**What the task asks**
Write each record again exactly as it stands.

Stored items:

------------------------------------------------------------

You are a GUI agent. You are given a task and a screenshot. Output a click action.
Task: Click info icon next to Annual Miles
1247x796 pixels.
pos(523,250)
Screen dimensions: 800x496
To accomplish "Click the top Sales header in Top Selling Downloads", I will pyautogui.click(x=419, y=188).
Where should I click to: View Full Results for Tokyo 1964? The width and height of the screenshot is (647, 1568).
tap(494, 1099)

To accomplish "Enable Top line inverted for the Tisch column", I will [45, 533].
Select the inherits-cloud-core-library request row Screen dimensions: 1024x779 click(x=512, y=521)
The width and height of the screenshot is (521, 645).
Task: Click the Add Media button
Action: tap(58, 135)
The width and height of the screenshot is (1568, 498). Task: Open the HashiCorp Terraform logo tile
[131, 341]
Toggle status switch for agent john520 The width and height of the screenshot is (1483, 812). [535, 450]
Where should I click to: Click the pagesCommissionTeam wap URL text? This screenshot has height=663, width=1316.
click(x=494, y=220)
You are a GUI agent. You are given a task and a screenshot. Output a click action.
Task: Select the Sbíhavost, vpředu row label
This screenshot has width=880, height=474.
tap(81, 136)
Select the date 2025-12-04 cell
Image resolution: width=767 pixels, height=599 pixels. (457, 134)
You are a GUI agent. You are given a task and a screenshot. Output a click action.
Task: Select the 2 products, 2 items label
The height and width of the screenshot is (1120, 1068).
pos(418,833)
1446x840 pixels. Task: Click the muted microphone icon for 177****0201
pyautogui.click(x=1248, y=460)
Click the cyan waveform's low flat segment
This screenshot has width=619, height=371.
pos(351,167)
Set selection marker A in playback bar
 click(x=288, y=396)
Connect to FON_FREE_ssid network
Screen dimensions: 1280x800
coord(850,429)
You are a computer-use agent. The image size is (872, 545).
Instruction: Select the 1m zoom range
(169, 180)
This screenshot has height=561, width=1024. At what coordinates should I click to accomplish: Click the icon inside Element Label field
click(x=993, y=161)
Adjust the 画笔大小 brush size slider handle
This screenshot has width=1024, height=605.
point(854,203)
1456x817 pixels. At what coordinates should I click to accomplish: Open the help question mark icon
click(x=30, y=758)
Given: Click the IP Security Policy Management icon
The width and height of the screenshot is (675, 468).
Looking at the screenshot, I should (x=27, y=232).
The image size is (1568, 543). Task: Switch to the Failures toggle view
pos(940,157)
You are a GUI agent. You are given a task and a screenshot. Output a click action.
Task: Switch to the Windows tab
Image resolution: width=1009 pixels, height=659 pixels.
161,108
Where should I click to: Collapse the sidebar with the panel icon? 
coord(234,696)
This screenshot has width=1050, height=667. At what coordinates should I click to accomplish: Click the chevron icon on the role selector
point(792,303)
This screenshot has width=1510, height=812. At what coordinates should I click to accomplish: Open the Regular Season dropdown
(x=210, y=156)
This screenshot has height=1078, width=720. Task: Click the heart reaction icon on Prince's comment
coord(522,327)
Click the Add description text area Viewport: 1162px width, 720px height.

------------------------------------------------------------

**Response to this task**
You are a GUI agent. You are given a task and a screenshot. Output a click action.
Task: Click info icon next to Annual Miles
1247x796 pixels.
pos(523,250)
Screen dimensions: 800x496
To accomplish "Click the top Sales header in Top Selling Downloads", I will pyautogui.click(x=419, y=188).
Where should I click to: View Full Results for Tokyo 1964? The width and height of the screenshot is (647, 1568).
tap(494, 1099)

To accomplish "Enable Top line inverted for the Tisch column", I will [45, 533].
Select the inherits-cloud-core-library request row Screen dimensions: 1024x779 click(x=512, y=521)
The width and height of the screenshot is (521, 645).
Task: Click the Add Media button
Action: tap(58, 135)
The width and height of the screenshot is (1568, 498). Task: Open the HashiCorp Terraform logo tile
[131, 341]
Toggle status switch for agent john520 The width and height of the screenshot is (1483, 812). [535, 450]
Where should I click to: Click the pagesCommissionTeam wap URL text? This screenshot has height=663, width=1316.
click(x=494, y=220)
You are a GUI agent. You are given a task and a screenshot. Output a click action.
Task: Select the Sbíhavost, vpředu row label
This screenshot has width=880, height=474.
tap(81, 136)
Select the date 2025-12-04 cell
Image resolution: width=767 pixels, height=599 pixels. (457, 134)
You are a GUI agent. You are given a task and a screenshot. Output a click action.
Task: Select the 2 products, 2 items label
The height and width of the screenshot is (1120, 1068).
pos(418,833)
1446x840 pixels. Task: Click the muted microphone icon for 177****0201
pyautogui.click(x=1248, y=460)
Click the cyan waveform's low flat segment
This screenshot has width=619, height=371.
pos(351,167)
Set selection marker A in playback bar
 click(x=288, y=396)
Connect to FON_FREE_ssid network
Screen dimensions: 1280x800
coord(850,429)
You are a computer-use agent. The image size is (872, 545).
Instruction: Select the 1m zoom range
(169, 180)
This screenshot has height=561, width=1024. At what coordinates should I click to accomplish: Click the icon inside Element Label field
click(x=993, y=161)
Adjust the 画笔大小 brush size slider handle
This screenshot has width=1024, height=605.
point(854,203)
1456x817 pixels. At what coordinates should I click to accomplish: Open the help question mark icon
click(x=30, y=758)
Given: Click the IP Security Policy Management icon
The width and height of the screenshot is (675, 468).
Looking at the screenshot, I should (x=27, y=232).
The image size is (1568, 543). Task: Switch to the Failures toggle view
pos(940,157)
You are a GUI agent. You are given a task and a screenshot. Output a click action.
Task: Switch to the Windows tab
Image resolution: width=1009 pixels, height=659 pixels.
161,108
Where should I click to: Collapse the sidebar with the panel icon? 
coord(234,696)
This screenshot has width=1050, height=667. At what coordinates should I click to accomplish: Click the chevron icon on the role selector
point(792,303)
This screenshot has width=1510, height=812. At what coordinates should I click to accomplish: Open the Regular Season dropdown
(x=210, y=156)
This screenshot has height=1078, width=720. Task: Click the heart reaction icon on Prince's comment
coord(522,327)
Click the Add description text area Viewport: 1162px width, 720px height.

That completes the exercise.